Scott Keatley, a registered dietician and owner of a private nutrition practice in New York City, not involved in this research, spoke with Medical News Today about the study findings.

“The findings are significant as they provide a mechanistic understanding of how long-term ketogenic diets can potentially lead to cellular aging and dysfunction in critical organs such as the kidneys and heart,” he commented.

“This underscores the need for careful consideration of diet duration and composition when recommending ketogenic diets, particularly for patients with existing organ concerns or those at risk for chronic diseases,” continued Keatley.

He also noted that longitudinal trials in humans are the next step to confirming whether ketogenic diets cause cellular senescence.

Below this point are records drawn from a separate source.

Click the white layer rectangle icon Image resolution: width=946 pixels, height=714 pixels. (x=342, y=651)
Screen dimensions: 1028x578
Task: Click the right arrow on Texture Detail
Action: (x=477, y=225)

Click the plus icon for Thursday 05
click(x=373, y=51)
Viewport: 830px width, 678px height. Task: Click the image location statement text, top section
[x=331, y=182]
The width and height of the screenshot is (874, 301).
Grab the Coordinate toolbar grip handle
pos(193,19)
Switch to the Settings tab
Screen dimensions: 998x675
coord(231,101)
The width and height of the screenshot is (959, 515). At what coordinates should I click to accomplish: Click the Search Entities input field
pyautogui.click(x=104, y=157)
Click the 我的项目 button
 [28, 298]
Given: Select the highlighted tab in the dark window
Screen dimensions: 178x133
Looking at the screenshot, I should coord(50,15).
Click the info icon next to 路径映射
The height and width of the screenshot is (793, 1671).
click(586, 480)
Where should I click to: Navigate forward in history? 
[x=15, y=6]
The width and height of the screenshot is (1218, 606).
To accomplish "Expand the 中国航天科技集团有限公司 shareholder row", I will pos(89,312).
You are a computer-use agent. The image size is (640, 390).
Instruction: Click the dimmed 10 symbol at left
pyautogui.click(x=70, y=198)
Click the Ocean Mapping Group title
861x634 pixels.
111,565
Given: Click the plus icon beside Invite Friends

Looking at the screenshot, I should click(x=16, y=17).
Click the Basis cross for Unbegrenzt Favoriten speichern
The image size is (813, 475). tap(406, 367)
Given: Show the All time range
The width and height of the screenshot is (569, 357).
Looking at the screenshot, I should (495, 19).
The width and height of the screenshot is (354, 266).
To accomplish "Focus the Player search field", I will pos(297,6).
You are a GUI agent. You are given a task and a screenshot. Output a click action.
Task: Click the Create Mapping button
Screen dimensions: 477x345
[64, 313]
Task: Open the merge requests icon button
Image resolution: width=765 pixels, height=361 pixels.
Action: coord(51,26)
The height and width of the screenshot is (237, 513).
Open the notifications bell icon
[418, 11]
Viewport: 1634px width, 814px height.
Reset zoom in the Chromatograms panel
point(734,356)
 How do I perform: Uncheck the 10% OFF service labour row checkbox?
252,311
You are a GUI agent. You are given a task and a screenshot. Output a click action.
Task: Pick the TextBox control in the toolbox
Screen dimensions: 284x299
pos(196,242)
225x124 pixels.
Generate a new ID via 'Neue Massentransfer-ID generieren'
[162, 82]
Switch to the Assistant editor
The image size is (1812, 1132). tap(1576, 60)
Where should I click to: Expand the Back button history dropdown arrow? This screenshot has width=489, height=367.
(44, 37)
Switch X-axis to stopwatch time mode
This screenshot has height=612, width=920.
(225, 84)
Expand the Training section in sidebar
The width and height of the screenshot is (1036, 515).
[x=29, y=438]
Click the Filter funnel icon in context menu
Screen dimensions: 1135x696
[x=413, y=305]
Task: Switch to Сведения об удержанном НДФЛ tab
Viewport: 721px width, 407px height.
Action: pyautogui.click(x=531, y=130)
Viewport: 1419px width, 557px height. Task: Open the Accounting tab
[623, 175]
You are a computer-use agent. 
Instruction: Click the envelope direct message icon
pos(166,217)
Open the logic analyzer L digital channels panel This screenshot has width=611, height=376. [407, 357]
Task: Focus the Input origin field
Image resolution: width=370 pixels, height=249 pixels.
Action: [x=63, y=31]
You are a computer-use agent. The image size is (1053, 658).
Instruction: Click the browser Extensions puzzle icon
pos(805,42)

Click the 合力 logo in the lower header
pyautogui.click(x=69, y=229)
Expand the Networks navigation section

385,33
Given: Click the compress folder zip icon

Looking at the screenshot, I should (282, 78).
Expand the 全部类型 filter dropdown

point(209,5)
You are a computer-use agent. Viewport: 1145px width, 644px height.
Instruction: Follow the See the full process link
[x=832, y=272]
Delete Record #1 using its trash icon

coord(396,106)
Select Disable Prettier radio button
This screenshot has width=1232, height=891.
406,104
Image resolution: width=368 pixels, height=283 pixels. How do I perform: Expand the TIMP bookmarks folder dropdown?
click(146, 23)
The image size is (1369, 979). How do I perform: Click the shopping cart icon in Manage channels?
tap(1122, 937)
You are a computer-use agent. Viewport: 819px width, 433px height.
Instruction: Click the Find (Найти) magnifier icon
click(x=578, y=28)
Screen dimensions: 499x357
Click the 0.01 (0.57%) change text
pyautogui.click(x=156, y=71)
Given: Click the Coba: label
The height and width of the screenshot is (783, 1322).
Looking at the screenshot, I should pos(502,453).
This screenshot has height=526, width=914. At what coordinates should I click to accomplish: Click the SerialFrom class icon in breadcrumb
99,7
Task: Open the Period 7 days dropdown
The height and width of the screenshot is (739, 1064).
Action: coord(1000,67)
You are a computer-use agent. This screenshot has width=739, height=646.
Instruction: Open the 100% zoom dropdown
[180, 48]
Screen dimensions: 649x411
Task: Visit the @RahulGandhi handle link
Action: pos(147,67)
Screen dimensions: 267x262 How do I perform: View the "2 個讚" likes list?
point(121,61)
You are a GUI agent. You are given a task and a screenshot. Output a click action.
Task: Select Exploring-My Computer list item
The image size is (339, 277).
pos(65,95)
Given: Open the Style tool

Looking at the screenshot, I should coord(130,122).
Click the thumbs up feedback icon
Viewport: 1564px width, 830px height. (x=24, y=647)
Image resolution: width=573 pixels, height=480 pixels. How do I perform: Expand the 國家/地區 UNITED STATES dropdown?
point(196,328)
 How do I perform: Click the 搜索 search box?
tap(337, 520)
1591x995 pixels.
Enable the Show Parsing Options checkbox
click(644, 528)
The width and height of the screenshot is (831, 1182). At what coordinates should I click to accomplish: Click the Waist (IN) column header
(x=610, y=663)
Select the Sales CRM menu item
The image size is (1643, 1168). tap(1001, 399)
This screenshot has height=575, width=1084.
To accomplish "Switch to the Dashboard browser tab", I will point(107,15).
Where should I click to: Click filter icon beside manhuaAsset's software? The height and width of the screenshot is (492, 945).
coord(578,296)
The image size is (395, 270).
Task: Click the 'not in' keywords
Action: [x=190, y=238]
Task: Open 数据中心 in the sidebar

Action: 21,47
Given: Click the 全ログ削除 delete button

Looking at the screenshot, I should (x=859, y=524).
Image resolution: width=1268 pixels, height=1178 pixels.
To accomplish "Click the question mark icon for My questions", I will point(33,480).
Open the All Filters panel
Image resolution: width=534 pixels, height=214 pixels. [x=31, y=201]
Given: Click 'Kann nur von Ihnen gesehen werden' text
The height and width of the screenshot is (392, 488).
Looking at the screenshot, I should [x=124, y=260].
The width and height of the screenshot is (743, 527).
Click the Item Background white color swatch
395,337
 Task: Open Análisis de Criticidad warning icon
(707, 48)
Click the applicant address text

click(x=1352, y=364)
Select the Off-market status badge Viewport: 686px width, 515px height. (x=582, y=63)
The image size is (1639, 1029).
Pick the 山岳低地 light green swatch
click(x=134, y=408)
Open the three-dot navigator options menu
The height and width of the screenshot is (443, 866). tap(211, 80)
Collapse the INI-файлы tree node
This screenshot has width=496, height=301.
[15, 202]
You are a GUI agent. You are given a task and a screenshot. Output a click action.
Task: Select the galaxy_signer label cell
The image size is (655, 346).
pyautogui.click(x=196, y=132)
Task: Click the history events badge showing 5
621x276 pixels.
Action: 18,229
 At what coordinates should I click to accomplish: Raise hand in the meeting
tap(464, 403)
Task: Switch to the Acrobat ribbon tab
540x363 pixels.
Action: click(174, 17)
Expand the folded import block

“It’s important for the audience to understand that while ketogenic diets have proven benefits, particularly in managing epilepsy and promoting weight loss as a calorie restricted diet, their long-term effects are not yet fully understood and could include significant health risks,” said Keatley. “Anyone considering such a diet should do so under medical guidance.”

Steve Gendron, PhD, a immunology and endocrinology specialist, not involved in the study, also emphasized the need for trials in humans, when commenting on the findings:

“We need to follow folks on keto diets for years, not just weeks or months. Think of it like watching a TV series versus a short movie — you get the full story over time; this helps us see how keto impacts organs and overall health in the long run.”

Gendron also said he wants to see studies among diverse populations and studies that compare how the keto diet stacks up to other diets for certain health issues.

“The study used specific types of ketogenic diets, but there are many ways to do keto,” Gendron noted when asked about the study’s weaknesses. “More variety in the diet types could give a fuller picture.”